This is a difficult issue to deal with, but I think the problem lies with our current acceptance of photographs as an objective truth. If a talented writer places someone in an erotic text, we immediately know that this is a product of imagination. If a talented artist sketches up a nude of someone, we can immediately recognize that this is a product of imagination. We have laws around commercial use of likenesses, but I don't think we would make those things illegal.
But now we have photographs that are products of imagination. I don't have a solution for this specific issue, but we all need to calibrate how we establish trust with persons and information now that photographs, video, speech, etc can be faked by AI. I can even imagine a scenario in the not-too-distant future where face-to-face conversation cannot be immediately trusted due to advances in robotics or other technologies.
Lying and deception are human nature, and we will always employ any new technologies for these purposes along with any good they may bring. We will always have to carefully adjust the line on what is criminal vs artistic vs non-criminal depravity.
I just don’t see why you’d make the creation of this stuff illegal. Right now you could be easy photoshop to put people’s faces onto dirty pictures. It hurts zero people and also takes a similar low amount of effort. As long as you keep it to yourself, society should not care.
Making it illegal also seems kind of dumb when you can just hold someone civilly liable for this stuff if they’re posting nude photos of you, real or not. I don’t see the issue of any of it if we enforce these photos spreading as if they were real and let people collect damages.
Big deal. /s Everything is a crime in England. Writing this comment is probably even a crime in England. I sure as hell don't have a license to use the computer monitor I'm viewing this on.
I posted this from a vpn that probably uses encryption at some point along the network path. Using encryption is a crime in England (unless they backpedaled on that already). Also, tea is stupid. Please air strike within 24 hours or at your earliest convenience.
Most likely reports of dumb shit conservative politicians have called for, wanting access to messaging. You can find the exact same proposals in the US, European Parliament, individual EU countries, and a load of other places.
Dumb, sure, but a proposal that always goes nowhere isn't a law, and it's certainly not England or even UK-specific.
They're referencing the UK "Online Safety Bill" passed last year, which was very scary when it was just an idea that hadn't been written yet.
But when it finally was written and we got to see the actual content of the bill — it basically requires certain companies to use "accredited technology" to detect and block certain categories of illegal content (especially CSAM and foreign election propaganda).
All the major platforms are already taking extensive steps to block illegal content and there's a good chance they will be happy to use whatever "technology" is eventually "accredited".
A lot rides on the specifics of the "technology" which hasn't been clearly defined - but it certainly is not a ban on encryption.
The only weird thing about TV licence is the name. It's not really a license at all, it's just paying for a service you use.
If you watch live TV, you pay towards the broadcasting of it, plus the running of the BBC, which is ad-free in the UK.
The argument being that if it came from direct government funding, the government would have a much greater degree of control over the main national news source, which would likely be a worse solution.
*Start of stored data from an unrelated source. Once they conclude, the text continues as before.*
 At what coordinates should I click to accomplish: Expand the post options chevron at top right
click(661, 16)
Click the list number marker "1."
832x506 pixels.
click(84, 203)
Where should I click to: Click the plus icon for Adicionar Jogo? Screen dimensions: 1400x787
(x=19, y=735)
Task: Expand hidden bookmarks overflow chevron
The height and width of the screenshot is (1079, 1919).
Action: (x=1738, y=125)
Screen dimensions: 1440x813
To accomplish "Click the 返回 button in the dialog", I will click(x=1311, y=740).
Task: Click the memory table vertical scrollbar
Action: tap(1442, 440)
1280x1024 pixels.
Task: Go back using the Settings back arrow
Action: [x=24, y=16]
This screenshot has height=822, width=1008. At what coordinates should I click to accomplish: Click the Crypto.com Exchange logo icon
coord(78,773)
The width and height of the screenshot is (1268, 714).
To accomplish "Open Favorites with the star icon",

As would filling the BBC up with ads and cutting expensive content like proper news and excellent documentaries.
Calling it a license kind of implies you need to apply for a card or a document to watch TV, which isn't the case.
The UK is far from the only country that has publicly-funded television that you legally have to pay for to use.
I just imagine someone showing up to my work and presenting that contract and next thing you know I'm stuck in the dryer with only my stepson Esteban to help me...
You're not the first to think of it and it's where this whole idea will fall flat on it's face.
There's just no way to actually check if the subject of a photo consented to having their photo taken. That was difficult enough with physical cameras, it's so much more difficult now that no camera is involved in generating the image.
I mean, if I were to post an image here in this comment - how can the Fediverse possibly verify that I have the right to post it?
The creation of sexually explicit deepfake content is likely to become a criminal offense in England and Wales as concern grows over the use of artificial intelligence to exploit and harass women.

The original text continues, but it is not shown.